Category: Banking & Finance Published: Sunday, 10 April 2016 Written by Chance Allen

Last September, the Justice Department amended the United States Attorneys Manual (USAM), the manual that provides guidance for the Department of Justice Attorneys. The amendments are designed to ensure that individual accountability is at the heart of the Justice Departments enforcement strategy. In an address to the American Bar Association Money Laundering Conference, Deputy Attorney General Sally Quillian Yates said:

In announcing the policy, we emphasized the importance of holding accountable the individuals who commit corporate wrongs for reasons that are fairly obvious crime is a crime and lawbreakers must be held responsible regardless of whether they violate the law on the street corner or in the corner office. We know that in the white-collar context, one of the most effective ways to ensure accountability and to deter future misconduct is in pursuing not just corporate entities, but also the individuals through which these corporations act.

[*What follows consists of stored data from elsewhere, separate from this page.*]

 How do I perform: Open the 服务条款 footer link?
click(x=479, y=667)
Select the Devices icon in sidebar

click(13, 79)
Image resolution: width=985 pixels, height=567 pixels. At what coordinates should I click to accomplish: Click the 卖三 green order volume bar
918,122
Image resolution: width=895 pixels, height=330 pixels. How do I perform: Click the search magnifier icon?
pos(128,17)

Historically, prosecutors were interested in holding banks and other organizations responsible for wrongdoing expressed through fines or restrictions placed on future operations. With the amendment to the USAM, the focus is to establish personal responsibility for corporate misdeeds. As explained by Ms. Yates, if a company wants credit for cooperating any credit at all it must provide all non-privileged information about individual wrongdoing. Companies seeking the cooperation credit are expected to do investigations that are timely, appropriately thorough and independent and to report to the government all relevant facts about all individuals involved, no matter where they fall in the corporate hierarchy. (Emphasis supplied.)

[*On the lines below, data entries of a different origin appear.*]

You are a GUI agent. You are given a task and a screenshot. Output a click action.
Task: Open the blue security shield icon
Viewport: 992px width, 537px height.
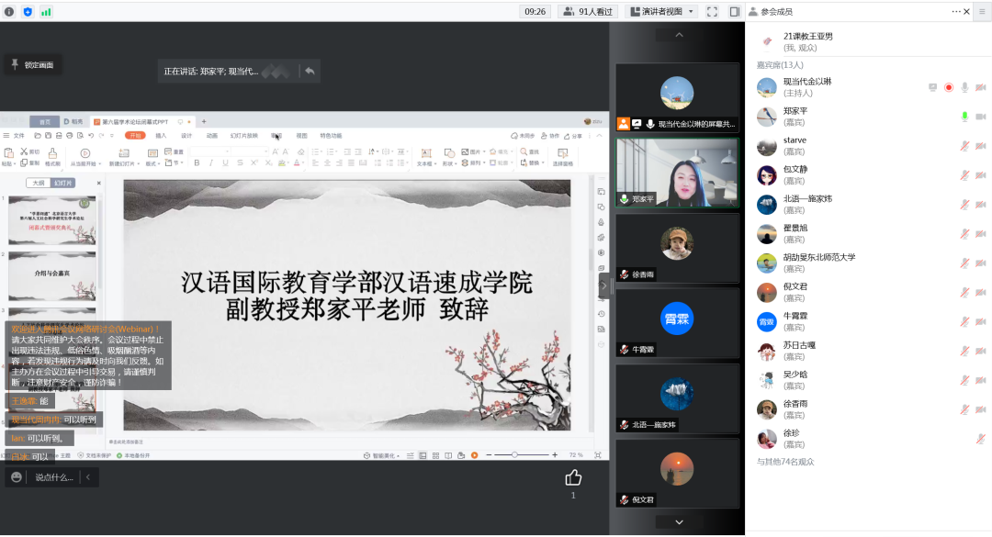tap(28, 12)
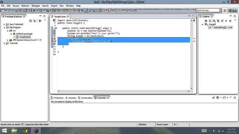Image resolution: width=239 pixels, height=134 pixels.
Task: Launch Chrome from the Windows taskbar
Action: pyautogui.click(x=25, y=130)
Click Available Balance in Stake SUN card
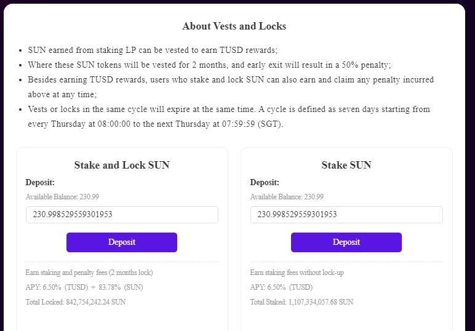This screenshot has height=331, width=475. (287, 197)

The amendments to the USAM will not impact financial institutions that are in compliance with applicable laws and regulations. But when there are violations and the Justice Department is involved, the Department will seek to hold the individuals involved accountable. No longer will senior officers be able to escape liability or accountability by paying a corporate fine or discharging a junior officer. The policy amendments may make the job of a compliance officer more difficult and create greater tension between compliance officers and senior management.